Branch target computation
You'll also need to be sure to compute the branch target (PC+imm) in the ID stage. Luckily the immediate generator should be in your ID stage already, so this won't be too hard.
- (Q) Modify the datapath diagram on the worksheet to show the branch logic in the ID stage.
- The diagram provided has the branch logic in
Memorystage. In class we optimized performance by putting the branch logic in the ID (Decode) stage.
- The diagram provided has the branch logic in
- (Q) Like you did in the last practical, plan out what is needed in the various pipeline stage registers on the worksheet.
- Implement
beq- hint: need a mux as input to the PC
- Add control
- Run beq test we gave you
- Inspect the tests in
test_asm/test_pipe_branches_nohaz.asm
- Inspect the tests in
- implement
bne,blt, andbge(hint: similar modifications to single-cycle) - Run other branch tests we gave you. Add tests to the branches testing plan as described on the worksheet.
- Note that while there are different memory files (assembly code that you must assemble) for each SB instruction, the outcome is the same with the same number of cycles so the same verilog test task should work.
Add jal and jalr (without flushing)
Repeat the same process as above to implement jal and then jalr. Since flushing is not implemented, the instruction after each jump will execute even though the jump is taken. These are "invalids", which we will fix later.
- (Q) Modify the datapath in the worksheet to make the
jalandjalrinstructions work.- Note that the branch logic (and branch target computation) are in the ID cycle, so your jump can take effect after ID (decode) just like the branches.
- For
jalr, you'll need to use the output of the register file in the ID stage - For
jal, input to PC is same as branch
- (Q) Like you did in the last practical, plan out what is needed in the various pipeline stage registers on the worksheet.
- Implement datapath and control for
jalandjalr- hint: linking is a bit hard, you might need to keep
newPCin your pipeline stage register untilWB. - remember to save the link address in the register specified by the instruction as
rd.
- hint: linking is a bit hard, you might need to keep
- Test your implementation (run tests we gave you).
- You will need to update the test bench tasks for
jalandjalrto look for the right value inx31. Review the.asmfiles for these tests to see what value you should expect. - Consider adding a test to check combinations of jal/jalr that simulates procedure calling and return.
- You will need to update the test bench tasks for
Flush the invalid instructions
Now that you got the branches and jumps working, it's time to flush the invalid instruction that follows each branch and jump because you don't want those to execute when jumping or branching over them.

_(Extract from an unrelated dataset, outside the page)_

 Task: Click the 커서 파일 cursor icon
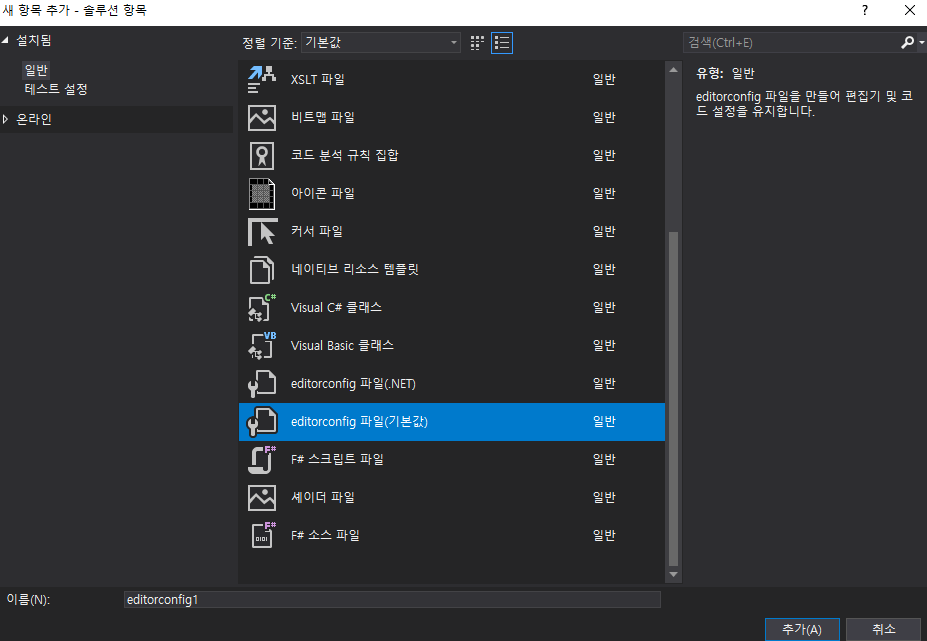(x=262, y=231)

- Implement flushing functionality in the datapath. Recall that flushing involves wiping out the outdated instruction, or making it effectively a
nopthat does nothing. You should be able to do this with a simple modification to how theIF_IDpipeline stage register is written.- HINT: this should be a very very small change to how your datapath moves an instruction from IF to ID when it follows a branch/jump that is taken when it moves from ID to EX.
- Testing: update the tests in
tb_Pipe_branch_jump_nohaz.vto seek the correct behavior, both in final values of registers and in types of instructions in the pipeline. Review the.asmfiles and figure out what must change when any invalid instructions are flushed.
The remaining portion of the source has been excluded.